Béatrice et Bénédict: Berlioz’s Neglected Comedy

Hector_Berlioz,_Béatrice_et_Bénédict_score_title_page_-_RestorationBéatrice et Bénédict, Hector Berlioz’s two act opéra comique adaptation of Shakespeare’s Much Ado About Nothing, isn’t exactly a staple of the modern opera repertoire. It gets occasional performances, but is commonly overshadowed by more famous Shakespeare-based operas: Giuseppe Verdi’s Macbeth, Otello, and Falstaff, and Benjamin Britten’s A Midsummer Night’s Dream. 

But Béatrice et Bénédict was a smash hit when it premiered at the the Theater der Stadt in the German spa town of Baden-Baden on August 9, 1862. Berlioz referred to the opera as “A caprice written with the point of a needle.” Its sparkling score comes to life with a uniquely vivacious energy. At the same time, the forward motion of the plot occasionally gives way to atmospheric moments of serene, otherworldly beauty. Berlioz biographer David Cairns writes, “Listening to the score’s exuberant gaiety, only momentarily touched by sadness, one would never guess that its composer was in pain when he wrote it and impatient for death.”

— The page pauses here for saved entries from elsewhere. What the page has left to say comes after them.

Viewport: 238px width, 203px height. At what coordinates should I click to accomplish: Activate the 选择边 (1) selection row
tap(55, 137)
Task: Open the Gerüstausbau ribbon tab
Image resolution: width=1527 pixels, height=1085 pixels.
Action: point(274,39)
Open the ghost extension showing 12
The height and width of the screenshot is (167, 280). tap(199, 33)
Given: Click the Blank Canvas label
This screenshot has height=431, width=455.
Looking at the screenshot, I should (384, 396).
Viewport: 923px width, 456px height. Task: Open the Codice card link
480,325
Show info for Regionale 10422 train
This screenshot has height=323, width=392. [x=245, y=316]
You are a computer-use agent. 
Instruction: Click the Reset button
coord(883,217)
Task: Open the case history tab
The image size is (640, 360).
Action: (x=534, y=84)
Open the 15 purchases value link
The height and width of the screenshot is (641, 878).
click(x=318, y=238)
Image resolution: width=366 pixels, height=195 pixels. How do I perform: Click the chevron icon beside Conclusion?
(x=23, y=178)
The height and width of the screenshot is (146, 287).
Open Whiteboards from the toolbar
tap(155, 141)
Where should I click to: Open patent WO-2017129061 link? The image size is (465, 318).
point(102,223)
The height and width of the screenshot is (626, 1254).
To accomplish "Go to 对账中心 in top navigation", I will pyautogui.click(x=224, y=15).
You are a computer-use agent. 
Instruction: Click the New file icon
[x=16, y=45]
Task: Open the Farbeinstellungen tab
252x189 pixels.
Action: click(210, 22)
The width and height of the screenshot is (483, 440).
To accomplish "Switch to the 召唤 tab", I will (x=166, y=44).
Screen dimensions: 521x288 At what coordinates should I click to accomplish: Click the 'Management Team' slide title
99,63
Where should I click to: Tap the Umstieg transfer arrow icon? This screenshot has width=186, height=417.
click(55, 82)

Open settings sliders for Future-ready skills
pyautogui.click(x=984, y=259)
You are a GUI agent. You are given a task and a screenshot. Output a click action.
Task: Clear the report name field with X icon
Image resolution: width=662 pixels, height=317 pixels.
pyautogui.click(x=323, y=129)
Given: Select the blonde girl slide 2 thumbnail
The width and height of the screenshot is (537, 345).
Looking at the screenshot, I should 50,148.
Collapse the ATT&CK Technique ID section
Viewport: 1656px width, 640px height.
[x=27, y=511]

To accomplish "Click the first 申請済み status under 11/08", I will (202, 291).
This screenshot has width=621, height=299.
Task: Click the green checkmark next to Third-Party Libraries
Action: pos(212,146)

The opera’s libretto, written by Berlioz, simplifies Shakespeare’s play, eliminating subplots in order to emphasize the relationship between the title characters. As the first act opens, the citizens of the Sicilian town of Messina have gathered to welcome home the victorious army of Don Pedro of Aragon, following a successful battle campaign against the Moors. Héro eagerly awaits the return of her fiancé, Claudio. Meanwhile, Béatrice greets the returning Bénédict in a strikingly different way. The two take great pleasure in trading insults, masking their mutual attraction. In the opening of Berlioz’s Overture we can hear the couple playfully hurtling verbal barbs at one another. It’s a musical cat and mouse game which is constantly throwing us witty curve balls. We hear this “needling” opening motive throughout the overture, sometimes as teasing and taunting background interjections (listen around 4:12 and 6:13). The music which follows suggests the farcical trickery of the plot, which includes “accidentally” overheard conversations. But we also get a sense of the supernatural lurking underneath…the mystery and eternal beauty of a still summer night and a hint of Nuit paisible et serene! (“Peaceful and Good Night!”), the nocturne duet which concludes the first act.

Here is Colin Davis’ 2005 recording with the Dresden Staatskapelle:

Kathleen Battle battle sings Je vais le voir, Héro’s quietly majestic aria from the opening of the first act. Héro awaits the return of Claudio, their marriage and their trouble-free life ahead:

Sylvia McNair and Catherine Robbin sing Nuit paisible et serene! (“Peaceful and Good Night!”), the nocturnal duet of Héro and Ursule at the end of the first act. The duet embodies a “French sound” which seems to subtly anticipate everything from Léo Delibes’ Flower Duet from Lakme (1883) to Gabriel Faure’s Pavane, Op. 50 (1887).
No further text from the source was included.